I have made a lot of mistakes falling in love, and regretted most of them, but never the potatoes that went with them. --Nora Ephron
I have long felt that the potato is a friendly vegetable. Unassuming, dependable, its carbohydrate-packed goodness puts you at ease. It’s not fussy; in fact, the potato is equally happy in posh surroundings, dressed to the nines, as it is in a down-home diner, blanketed with country gravy.
The typical potato may endure any number of indignities, far more than most other vegetables: poked before baking, roasted until its skin blisters, suffocated with mayonnaise, cut with sharp implements, and in trendy culinary circles, “smashed,” all by people who simultaneously proclaim their love and affection.
But the potato is unwavering in its desire to please. You can subject potatoes to all varieties of manipulations and mistreatments and still be hard-pressed to find a dud of a spud.
Despite their rough-and-tumble appearance, potatoes require a dose of TLC to keep them comfortable before they rendezvous in the kitchen. Most importantly, remove them from their plastic bags as soon as you’re home from the market (plastic will make the potatoes mold quite quickly). Storing them with onions and garlic will also hasten mold production.

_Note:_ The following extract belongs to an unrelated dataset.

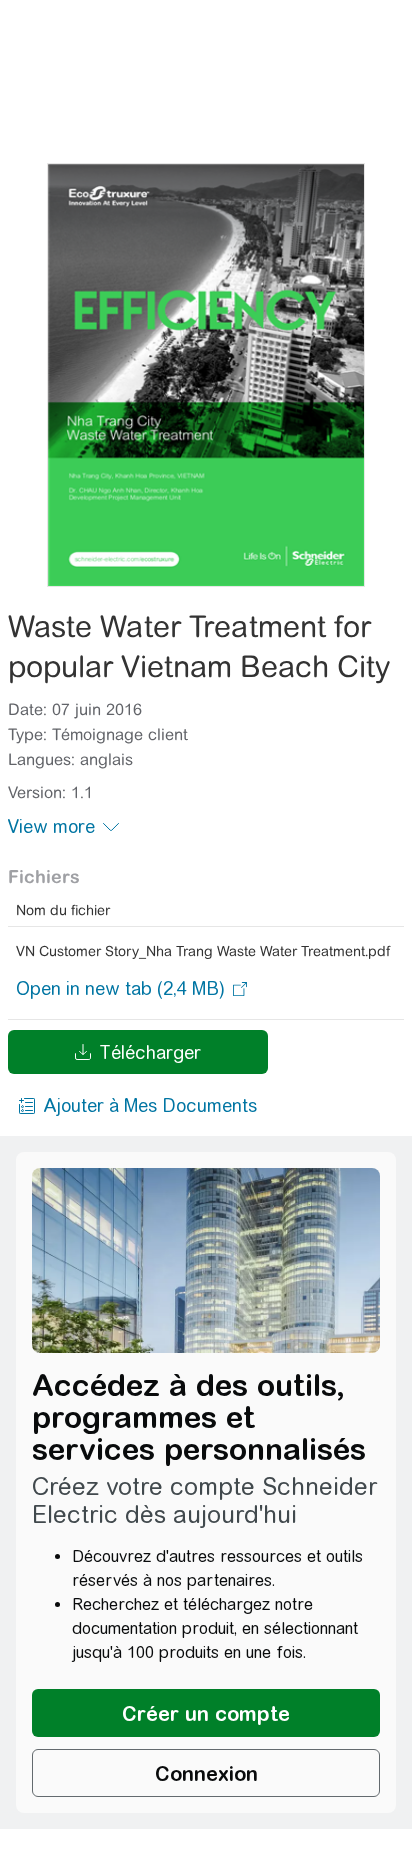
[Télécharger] (206, 375)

Finally, think about temperature: an overly warm area will cause softening, shriveling and sprouting within a few days. Before you skip to the ‘fridge, slow down. Cold storage produces a funny, sweet taste, the result of the potato starch converting to sugar. The best choice is a cool, dark, dry place, such as the back of a pantry.
Potato dishes are countless, but I’m offering just one to accompany this post: a recipe for potato-leek soup, pushed into the realm of decadence with a bit of bacon and a sprinkle of blue cheese. Potato soup may not be revolutionary, but this version is remarkably delicious, satisfying, and (hallelujah), still light.
Potato-Leek Soup with Blue Cheese and Bacon
Decadence. Pure decadence. That’s what this soups both sounds and tastes like. But hurrah, it is still enlightened. The trick? I use just enough bacon and blue cheese for flavor, and replace the heavy cream with canned, fat-free evaporated milk. You’ll be thrilled with the results.
I’m a fan of Yukon Gold potatoes, for this soup and for roasting and mashing (in a pinch, though, good old russets will do, too). Yukon Gold spuds were created in Canada (Hence the name) and became almost instantly popular because their pale yellow flesh looks and tastes as if it has been slathered with butter.
2 slices bacon, chopped
4 large leeks, white and tender green parts only, thinly sliced
1 pound Yukon gold potatoes, peeled and cut into 2-inch chunks
5 and 1/2 cups low-sodium chicken broth
1 12-ounce can fat free evaporated milk
1/3 cup crumbled blue cheese
1/8 teaspoon ground nutmeg
Salt and freshly ground pepper
1/2 cup minced chives or green onions
Cook the bacon in a large saucepan set over medium-high heat until bacon is crisp; transfer bacon to paper towels to drain (do not pour off fat from pan).
Add the leeks to pot, turn heat to low, and cook, stirring occasionally, until softened, about 8 minutes. Add the potato and broth; bring to a boil. Cover partially and simmer over low heat until the potatoes are tender, about 15 minutes. Add the evaporated milk, blue cheese and nutmeg and simmer for 10 minutes longer.
Working in batches, puree the soup in a blender, then return it to the pan. Season the soup with salt and pepper, garnish with chives and cooked bacon and serve. Makes 6 servings.
Nutrition per Serving (1/6 of the soup, about 1 and 1/2 cups):Calories 176; Fat 1.1g (sat 0.3g, mono 0.4g, poly 0.2g); Protein 7.3g; Cholesterol 2.3mg; Carbohydrate 25.5g; Sodium 595.3mg.
(Note: I did the nutrition analysis using Diet Analysis Plus 7.0.1)
Vegetarian Option: You can easily convert this soup to a vegetarian meal by using vegetable broth in place of chicken broth, and by skipping the bacon and instead cooking the leeks in a tablespoon of olive oil.
Nutrition Notes for Leeks:Leeks, like their cousins, onions, are nutritional stars, offering plenty of potassium, some folic acid, beta-carotene (in the green stems) and vitamin C. They may also help to reduce cholesterol levels and offer some protection against cancer.